I. Factual Background

A. Substantive Facts

On 1 February 2007, Plaintiff leased a tract of commercial property in Raleigh from Downtown Properties, LLC. At that time, Downtown Properties was a limited liability company that had a single member, the Paul W. Woo Revocable Trust. Although Defendant, who was the widow of Paul Woo, managed Downtown Properties, she did not own it and was not a member of the LLC. The lease between Plaintiff and Downtown Properties provided that Plaintiff was “solely responsible for obtaining any liquor license for the sale of alcoholic beverages at the Premises, and [that] this lease IS expressly conditioned on the issuance or revocation of such permit.”

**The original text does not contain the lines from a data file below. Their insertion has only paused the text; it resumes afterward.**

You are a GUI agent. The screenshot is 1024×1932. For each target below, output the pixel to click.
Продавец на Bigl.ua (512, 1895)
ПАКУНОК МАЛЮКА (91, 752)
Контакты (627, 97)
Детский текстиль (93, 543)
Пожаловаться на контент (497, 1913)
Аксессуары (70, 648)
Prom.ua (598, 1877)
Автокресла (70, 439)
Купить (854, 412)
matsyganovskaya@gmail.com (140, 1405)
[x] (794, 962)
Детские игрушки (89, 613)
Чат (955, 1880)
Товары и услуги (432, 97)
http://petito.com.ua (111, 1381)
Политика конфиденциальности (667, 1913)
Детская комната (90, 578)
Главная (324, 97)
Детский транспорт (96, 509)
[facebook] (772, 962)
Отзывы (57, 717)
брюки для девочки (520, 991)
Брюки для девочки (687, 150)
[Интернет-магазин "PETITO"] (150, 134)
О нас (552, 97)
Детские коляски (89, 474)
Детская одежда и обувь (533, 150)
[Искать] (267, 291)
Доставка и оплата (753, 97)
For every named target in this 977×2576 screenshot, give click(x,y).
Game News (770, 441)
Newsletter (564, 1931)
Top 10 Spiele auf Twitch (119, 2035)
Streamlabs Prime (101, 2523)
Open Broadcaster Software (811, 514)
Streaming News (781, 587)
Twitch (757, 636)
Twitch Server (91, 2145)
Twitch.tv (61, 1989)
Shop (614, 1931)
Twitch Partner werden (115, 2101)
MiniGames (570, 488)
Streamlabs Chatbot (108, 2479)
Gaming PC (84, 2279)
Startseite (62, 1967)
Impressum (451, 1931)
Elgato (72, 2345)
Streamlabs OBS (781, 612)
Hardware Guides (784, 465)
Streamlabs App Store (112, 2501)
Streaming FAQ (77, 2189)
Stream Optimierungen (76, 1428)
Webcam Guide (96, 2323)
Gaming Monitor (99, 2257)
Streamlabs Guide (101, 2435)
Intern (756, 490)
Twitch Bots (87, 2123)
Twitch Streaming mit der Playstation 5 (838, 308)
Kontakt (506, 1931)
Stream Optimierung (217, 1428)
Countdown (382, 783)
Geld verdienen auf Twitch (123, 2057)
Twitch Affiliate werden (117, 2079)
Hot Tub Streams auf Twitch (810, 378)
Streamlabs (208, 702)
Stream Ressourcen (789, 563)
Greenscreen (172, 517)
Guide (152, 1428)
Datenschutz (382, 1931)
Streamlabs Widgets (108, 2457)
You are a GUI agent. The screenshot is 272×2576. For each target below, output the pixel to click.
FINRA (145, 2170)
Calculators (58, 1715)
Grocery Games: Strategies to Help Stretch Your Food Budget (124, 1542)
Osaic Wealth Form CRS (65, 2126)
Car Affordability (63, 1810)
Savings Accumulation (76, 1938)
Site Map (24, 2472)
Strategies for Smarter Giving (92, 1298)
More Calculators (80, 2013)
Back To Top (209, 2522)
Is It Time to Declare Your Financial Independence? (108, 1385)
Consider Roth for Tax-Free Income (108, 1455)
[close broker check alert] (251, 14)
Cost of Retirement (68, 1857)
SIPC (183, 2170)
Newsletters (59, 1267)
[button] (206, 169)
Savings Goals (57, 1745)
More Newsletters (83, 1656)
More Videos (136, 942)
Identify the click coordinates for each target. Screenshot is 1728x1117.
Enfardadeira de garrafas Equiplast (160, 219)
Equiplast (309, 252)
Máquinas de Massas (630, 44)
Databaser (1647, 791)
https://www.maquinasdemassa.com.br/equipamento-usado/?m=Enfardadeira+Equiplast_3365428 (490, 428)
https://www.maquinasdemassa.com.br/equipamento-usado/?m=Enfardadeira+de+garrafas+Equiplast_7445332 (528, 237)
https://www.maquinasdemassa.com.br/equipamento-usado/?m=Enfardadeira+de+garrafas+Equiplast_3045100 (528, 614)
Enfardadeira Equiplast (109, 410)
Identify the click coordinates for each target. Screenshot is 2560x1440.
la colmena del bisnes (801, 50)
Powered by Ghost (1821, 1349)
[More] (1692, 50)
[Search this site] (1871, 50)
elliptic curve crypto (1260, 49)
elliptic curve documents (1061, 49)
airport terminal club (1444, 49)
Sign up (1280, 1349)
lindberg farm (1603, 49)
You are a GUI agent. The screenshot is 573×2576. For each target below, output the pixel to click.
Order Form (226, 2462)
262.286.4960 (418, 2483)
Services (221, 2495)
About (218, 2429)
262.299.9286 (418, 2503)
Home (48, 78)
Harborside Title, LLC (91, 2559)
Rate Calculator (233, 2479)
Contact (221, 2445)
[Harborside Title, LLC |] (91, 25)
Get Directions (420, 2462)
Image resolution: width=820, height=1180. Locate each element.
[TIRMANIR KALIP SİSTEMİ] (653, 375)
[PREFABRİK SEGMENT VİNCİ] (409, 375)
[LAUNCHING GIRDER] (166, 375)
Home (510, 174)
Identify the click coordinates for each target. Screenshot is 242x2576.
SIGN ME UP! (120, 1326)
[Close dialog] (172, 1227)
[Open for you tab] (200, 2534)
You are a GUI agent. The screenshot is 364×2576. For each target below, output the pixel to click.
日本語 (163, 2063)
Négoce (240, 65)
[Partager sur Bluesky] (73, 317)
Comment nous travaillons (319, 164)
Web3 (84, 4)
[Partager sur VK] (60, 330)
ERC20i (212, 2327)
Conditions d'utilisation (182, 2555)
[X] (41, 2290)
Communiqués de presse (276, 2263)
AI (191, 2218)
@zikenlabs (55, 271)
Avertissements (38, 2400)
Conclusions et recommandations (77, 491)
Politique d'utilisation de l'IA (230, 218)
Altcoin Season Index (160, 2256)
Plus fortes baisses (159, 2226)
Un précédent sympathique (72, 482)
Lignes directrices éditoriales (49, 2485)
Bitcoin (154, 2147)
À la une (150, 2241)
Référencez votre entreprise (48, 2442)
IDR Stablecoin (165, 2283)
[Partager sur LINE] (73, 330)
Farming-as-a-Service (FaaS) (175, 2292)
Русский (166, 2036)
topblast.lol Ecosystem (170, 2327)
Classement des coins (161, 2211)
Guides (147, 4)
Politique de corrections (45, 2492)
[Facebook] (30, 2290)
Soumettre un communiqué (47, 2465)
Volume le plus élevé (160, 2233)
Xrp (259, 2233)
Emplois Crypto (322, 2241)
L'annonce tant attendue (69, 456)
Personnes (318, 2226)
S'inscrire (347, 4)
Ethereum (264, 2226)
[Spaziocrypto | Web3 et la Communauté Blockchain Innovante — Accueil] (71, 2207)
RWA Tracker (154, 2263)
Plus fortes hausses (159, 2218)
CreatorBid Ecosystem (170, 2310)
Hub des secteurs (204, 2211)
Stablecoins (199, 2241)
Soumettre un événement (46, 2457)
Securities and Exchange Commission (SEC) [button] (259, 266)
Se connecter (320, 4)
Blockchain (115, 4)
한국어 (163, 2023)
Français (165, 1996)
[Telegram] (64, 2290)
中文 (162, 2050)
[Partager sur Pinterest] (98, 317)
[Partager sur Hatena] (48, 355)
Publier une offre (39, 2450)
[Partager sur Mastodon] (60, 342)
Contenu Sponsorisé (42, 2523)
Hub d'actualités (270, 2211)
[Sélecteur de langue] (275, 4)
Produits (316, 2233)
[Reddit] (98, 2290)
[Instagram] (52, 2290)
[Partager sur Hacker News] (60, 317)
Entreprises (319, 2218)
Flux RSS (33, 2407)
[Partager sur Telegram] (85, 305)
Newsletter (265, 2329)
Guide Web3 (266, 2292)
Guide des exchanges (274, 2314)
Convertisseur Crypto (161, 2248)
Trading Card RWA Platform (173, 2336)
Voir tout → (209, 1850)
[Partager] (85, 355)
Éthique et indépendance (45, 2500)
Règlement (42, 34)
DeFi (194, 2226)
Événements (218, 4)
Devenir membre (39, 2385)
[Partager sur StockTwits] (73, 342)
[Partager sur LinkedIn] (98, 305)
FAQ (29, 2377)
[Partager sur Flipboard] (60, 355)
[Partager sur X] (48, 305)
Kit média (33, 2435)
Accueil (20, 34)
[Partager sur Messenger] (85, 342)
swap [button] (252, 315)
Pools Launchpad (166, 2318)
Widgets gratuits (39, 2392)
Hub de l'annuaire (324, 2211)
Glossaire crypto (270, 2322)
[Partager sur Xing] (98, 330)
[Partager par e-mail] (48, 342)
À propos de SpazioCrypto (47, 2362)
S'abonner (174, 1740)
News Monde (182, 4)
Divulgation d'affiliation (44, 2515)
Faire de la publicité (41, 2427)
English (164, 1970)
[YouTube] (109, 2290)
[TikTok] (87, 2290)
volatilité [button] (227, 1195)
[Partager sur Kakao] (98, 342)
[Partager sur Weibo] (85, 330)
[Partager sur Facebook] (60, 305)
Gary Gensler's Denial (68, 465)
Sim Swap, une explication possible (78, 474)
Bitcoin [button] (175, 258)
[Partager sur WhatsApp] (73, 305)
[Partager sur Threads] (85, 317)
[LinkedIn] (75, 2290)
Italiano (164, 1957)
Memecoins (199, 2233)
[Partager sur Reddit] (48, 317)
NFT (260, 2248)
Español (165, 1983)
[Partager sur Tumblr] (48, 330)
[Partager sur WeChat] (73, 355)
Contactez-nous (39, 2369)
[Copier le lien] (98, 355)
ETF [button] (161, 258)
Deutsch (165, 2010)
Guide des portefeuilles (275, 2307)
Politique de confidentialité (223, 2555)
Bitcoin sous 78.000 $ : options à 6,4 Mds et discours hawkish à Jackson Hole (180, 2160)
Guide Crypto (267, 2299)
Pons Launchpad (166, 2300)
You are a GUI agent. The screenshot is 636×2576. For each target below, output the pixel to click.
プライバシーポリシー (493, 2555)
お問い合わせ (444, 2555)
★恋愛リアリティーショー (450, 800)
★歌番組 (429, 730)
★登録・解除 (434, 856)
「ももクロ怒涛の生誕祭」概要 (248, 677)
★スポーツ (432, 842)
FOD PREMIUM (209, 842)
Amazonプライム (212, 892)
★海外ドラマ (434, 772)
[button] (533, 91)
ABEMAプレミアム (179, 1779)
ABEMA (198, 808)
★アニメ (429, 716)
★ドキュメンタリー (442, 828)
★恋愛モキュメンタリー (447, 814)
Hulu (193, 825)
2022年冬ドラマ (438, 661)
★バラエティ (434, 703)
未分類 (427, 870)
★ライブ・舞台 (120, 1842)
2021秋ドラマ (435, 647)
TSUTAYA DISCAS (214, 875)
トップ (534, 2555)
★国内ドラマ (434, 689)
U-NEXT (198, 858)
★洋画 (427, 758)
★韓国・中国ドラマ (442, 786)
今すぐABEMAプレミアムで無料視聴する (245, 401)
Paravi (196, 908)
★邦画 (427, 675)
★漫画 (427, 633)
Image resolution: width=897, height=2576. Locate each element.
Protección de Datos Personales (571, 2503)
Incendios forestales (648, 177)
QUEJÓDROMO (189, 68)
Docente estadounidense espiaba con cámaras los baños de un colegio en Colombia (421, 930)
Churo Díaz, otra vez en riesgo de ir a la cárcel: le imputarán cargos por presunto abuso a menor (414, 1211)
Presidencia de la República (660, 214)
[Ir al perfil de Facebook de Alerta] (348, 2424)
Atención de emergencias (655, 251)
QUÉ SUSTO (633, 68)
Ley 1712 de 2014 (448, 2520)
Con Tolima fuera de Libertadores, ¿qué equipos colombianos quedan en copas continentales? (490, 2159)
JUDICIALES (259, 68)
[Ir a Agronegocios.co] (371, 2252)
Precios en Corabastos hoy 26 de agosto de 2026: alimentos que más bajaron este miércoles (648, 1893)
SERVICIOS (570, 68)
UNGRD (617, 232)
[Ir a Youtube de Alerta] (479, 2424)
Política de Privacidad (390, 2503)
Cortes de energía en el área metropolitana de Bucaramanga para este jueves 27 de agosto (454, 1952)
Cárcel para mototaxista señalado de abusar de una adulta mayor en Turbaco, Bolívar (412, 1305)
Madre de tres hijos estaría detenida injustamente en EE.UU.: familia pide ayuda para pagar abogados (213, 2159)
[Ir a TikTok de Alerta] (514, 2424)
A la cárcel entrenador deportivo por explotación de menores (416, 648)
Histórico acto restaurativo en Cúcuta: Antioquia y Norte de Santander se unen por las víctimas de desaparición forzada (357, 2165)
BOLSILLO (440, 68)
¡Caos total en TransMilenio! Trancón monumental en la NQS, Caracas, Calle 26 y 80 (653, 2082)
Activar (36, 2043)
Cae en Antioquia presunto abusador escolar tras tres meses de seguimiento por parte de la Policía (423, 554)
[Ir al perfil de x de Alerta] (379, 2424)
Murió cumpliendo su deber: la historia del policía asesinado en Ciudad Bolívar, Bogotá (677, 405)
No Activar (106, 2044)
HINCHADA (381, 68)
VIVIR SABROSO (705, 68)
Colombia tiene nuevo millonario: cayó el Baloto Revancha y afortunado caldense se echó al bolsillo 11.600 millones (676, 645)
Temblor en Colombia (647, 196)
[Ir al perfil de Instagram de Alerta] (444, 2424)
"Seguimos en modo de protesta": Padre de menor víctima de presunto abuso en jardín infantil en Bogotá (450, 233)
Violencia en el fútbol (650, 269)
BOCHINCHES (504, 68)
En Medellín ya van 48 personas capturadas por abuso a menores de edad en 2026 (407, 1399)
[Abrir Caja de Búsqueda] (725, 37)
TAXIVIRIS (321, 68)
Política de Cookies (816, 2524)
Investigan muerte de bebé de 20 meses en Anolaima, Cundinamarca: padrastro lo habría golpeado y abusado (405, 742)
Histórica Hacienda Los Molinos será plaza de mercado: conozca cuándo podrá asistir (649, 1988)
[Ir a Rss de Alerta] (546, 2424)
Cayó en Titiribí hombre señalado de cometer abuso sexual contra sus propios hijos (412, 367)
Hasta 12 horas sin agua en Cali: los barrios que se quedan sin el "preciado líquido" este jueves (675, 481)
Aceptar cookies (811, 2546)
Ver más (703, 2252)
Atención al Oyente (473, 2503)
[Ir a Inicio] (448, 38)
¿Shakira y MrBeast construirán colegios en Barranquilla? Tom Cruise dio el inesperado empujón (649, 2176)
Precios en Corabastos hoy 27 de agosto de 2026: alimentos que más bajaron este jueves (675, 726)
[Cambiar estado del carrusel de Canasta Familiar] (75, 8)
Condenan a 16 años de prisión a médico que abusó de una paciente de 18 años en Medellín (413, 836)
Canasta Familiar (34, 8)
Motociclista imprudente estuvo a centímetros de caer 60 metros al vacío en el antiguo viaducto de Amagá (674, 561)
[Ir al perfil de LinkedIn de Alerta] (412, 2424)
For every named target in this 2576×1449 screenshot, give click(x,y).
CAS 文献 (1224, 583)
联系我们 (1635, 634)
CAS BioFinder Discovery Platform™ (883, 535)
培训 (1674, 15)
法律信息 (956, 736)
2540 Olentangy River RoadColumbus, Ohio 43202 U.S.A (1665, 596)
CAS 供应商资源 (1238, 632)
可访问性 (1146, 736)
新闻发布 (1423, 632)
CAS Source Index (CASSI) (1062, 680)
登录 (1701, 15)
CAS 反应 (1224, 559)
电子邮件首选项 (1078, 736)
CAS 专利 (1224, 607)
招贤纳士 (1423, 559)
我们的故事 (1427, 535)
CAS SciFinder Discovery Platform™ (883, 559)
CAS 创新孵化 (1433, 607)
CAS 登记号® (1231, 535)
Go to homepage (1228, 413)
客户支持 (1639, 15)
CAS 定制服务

Between 1 February 2007, the effective date of the lease, and 1 May 2007, Plaintiff paid Downtown Properties the required $40,000 security deposit and $120,000 in rent. However, since Plaintiff was unable to obtain a permit authorizing the sale of alcoholic beverages, the parties terminated the lease on 4 May 2007. On 18 September 2007, Downtown Properties sold its real estate, including this property, to a third party. After selling the property, Downtown Properties had no assets. As a result, Downtown Properties filed Articles of Dissolution in 2009. Although Plaintiff filed suit against Downtown Properties on 12 August 2008 for the purpose of seeking reimbursement of the monies that it had paid under the lease and although Plaintiff obtained a default judgment against Downtown Properties on 2 October 2008, Plaintiff was unable to collect the amount of that judgment because Downtown Properties had no assets.

B. Procedural History

On 24 April 2009, Plaintiff filed a complaint against Defendant alleging claims sounding in unjust enrichment and unfair or deceptive trade practices and seeking to pierce Downtown Properties' corporate veil for the purpose of obtaining an individual recovery from Defendant relating to actions that she had taken as the manager of Downtown Properties. Plaintiff's claim against Defendant rested upon the contention that Defendant had wrongfully assented to or participated in the sale and distribution of Downtown Properties' assets and that her participation in these events rendered her individually liable to Plaintiff.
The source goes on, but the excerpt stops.